2
votes

I am starting a toy compiler, and I am making the simplest thing I can imagine, but it won't work.

Lex compiles, and Yacc compiles, and they link together, but the outputted program does not do what I expected.

Lex:

%{
#include <stdlib.h>
void yyerror(char *);
#include "y.tab.h"
%}

%%


a                       { 
                            yylval = atoi(yytext);
                            return AAA;
                        }
.                       yyerror("invalid character");

%%
int yywrap(void) {
 return 1;
}

Yacc:

%{
    void yyerror(char *);
    int yylex(void);
    int sym[26];
    #include <stdio.h>
%}

%token AAA

%%
daaaa:
AAA             {printf("%d\n", $1);}

%%

void yyerror(char *s) {
 fprintf(stderr, "%s\n", s);
}

int main(void) {
 yyparse();
 return 0;
}

The program I am trying to compile with this compiler is a file containing: a. that's it.

I don't know what's happened!

Clarification: What I expected the compiled compiler to do was to accept a file into it, process the file, and spit out a compiled version of that file.

2
It would help if you revealed your expectations and how they are unfulfilled by your program.rici
Can you explain the purpose of trying to convert the letter "a" to an integer with atoi?Brian Tompsett - 汤莱恩
@BrianTompsett-汤莱恩 yylval returns an int by default, and by subtracting var by "a" gives the input a surefire way to get 26 different yylval values without remembering previous inputs.Stegosaurus
@Stegosaurus atoi("a") returns zero, and so does atoi("b"). There is no 'subtracting var by "a"' here, and nothing surefire about this bug in your code.user207421
When I compile the code and run it (./gl <<< 'a' in Bash), it prints 0 and a couple of newlines. I'm not sure what you expected it to print. It will only read from standard input unless you take steps to organize it differently (by setting yyin to point to a different file stream).Jonathan Leffler

2 Answers

3
votes

Can you explain, maybe in an answer, exactly what you did, and how it worked, because as far as I can tell, and as far as I have tested the question, it shouldn't work as you say.

I took your code verbatim, creating files grammar.y and lexer.l. I then compiled the code. I'm working on Mac OS X 10.11.4, using GCC 6.1.0, Bison 2.3 (disguised as yacc) and Flex 2.5.35 (disguised as lex).

$ yacc -d grammar.y
$ lex lexer.l
$ gcc -o gl y.tab.c lex.yy.c
$ ./gl <<< 'a'
0

$

I subsequently made two changes.

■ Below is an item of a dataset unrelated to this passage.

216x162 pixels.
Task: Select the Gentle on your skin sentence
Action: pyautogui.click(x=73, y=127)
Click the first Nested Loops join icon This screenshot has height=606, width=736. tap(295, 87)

In grammar.y, I changed main() to:

int main(void) {
 #if YYDEBUG
 yydebug = 1;
 #endif
 yyparse();
 return 0;
}

and in lexer.l, I changed the default character rule to:

\n|.                    yyerror("invalid character");

(The . doesn't match newline, so the newline after the a in the input was echoed by default in the original output.)

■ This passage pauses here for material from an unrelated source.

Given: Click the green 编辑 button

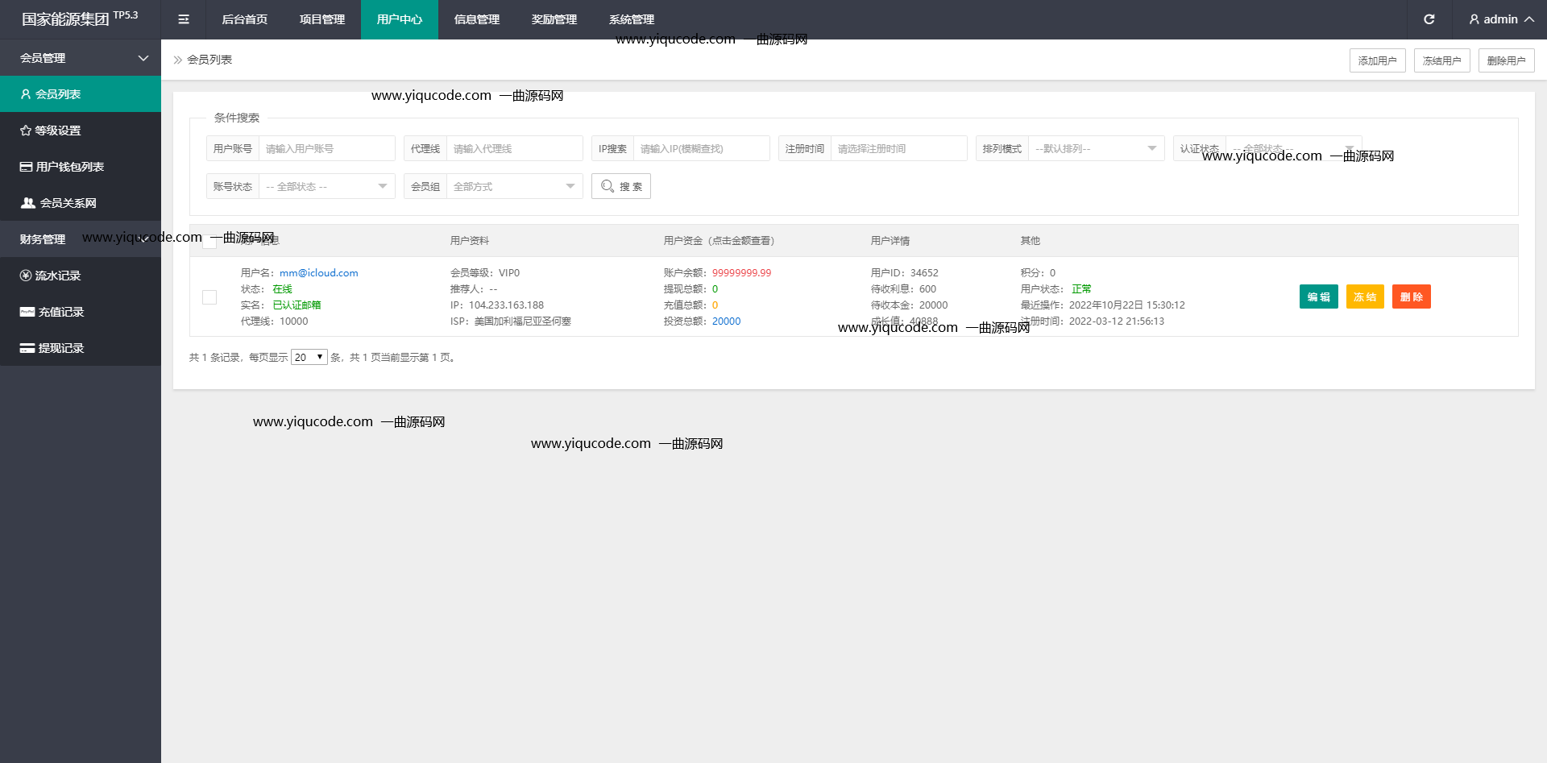Looking at the screenshot, I should pos(1318,297).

With a similar compilation, the output becomes:

$ ./gl <<< 'a'
0
invalid character
$

With the compilation specifying -DYYDEBUG too:

$ gcc -DYYDEBUG -o gl lex.yy.c y.tab.c
$

the output includes useful debugging information:

$ ./gl <<< 'a'
Starting parse
Entering state 0
Reading a token: Next token is token AAA ()
Shifting token AAA ()
Entering state 1
Reducing stack by rule 1 (line 12):
   $1 = token AAA ()
0
-> $$ = nterm daaaa ()
Stack now 0
Entering state 2
Reading a token: invalid character
Now at end of input.
Stack now 0 2
Cleanup: popping nterm daaaa ()
$ ./gl <<< 'aa'
Starting parse
Entering state 0
Reading a token: Next token is token AAA ()
Shifting token AAA ()
Entering state 1
Reducing stack by rule 1 (line 12):
   $1 = token AAA ()
0
-> $$ = nterm daaaa ()
Stack now 0
Entering state 2
Reading a token: Next token is token AAA ()
syntax error
Error: popping nterm daaaa ()
Stack now 0
Cleanup: discarding lookahead token AAA ()
Stack now 0
$

The second a in the input correctly triggers a syntax error (it isn't allowed by the grammar). Other characters are permitted, generate a 'invalid character' message, and are otherwise ignored (so ./gl <<< 'abc' generates 3 invalid character messages, one for the b, one for the c, and one for the newline).

Changing the assignment to yylval in lexer.l to:

yylval = 'a'; // atoi(yytext);

changes the number printed from 0 to 97, which is the character code for 'a' in ASCII, ISO 8859-1, Unicode, etc.

I've been using a here string as the source of data. It would be equally feasible to have used a file as the input:

$ echo a > program
$ cat program
a
$ ./gl < a
Starting parse
Entering state 0
Reading a token: Next token is token AAA ()
Shifting token AAA ()
Entering state 1
Reducing stack by rule 1 (line 12):
   $1 = token AAA ()
97
-> $$ = nterm daaaa ()
Stack now 0
Entering state 2
Reading a token: invalid character
Now at end of input.
Stack now 0 2
Cleanup: popping nterm daaaa ()
$

If you want to read files specified by name on the command line, you have to write more code in main() to process those files.

2
votes

The program does not accept a file because it was not told to.

In the Yacc program, extern FILE *yyin; must be added in the definitions section.

I believe that's it.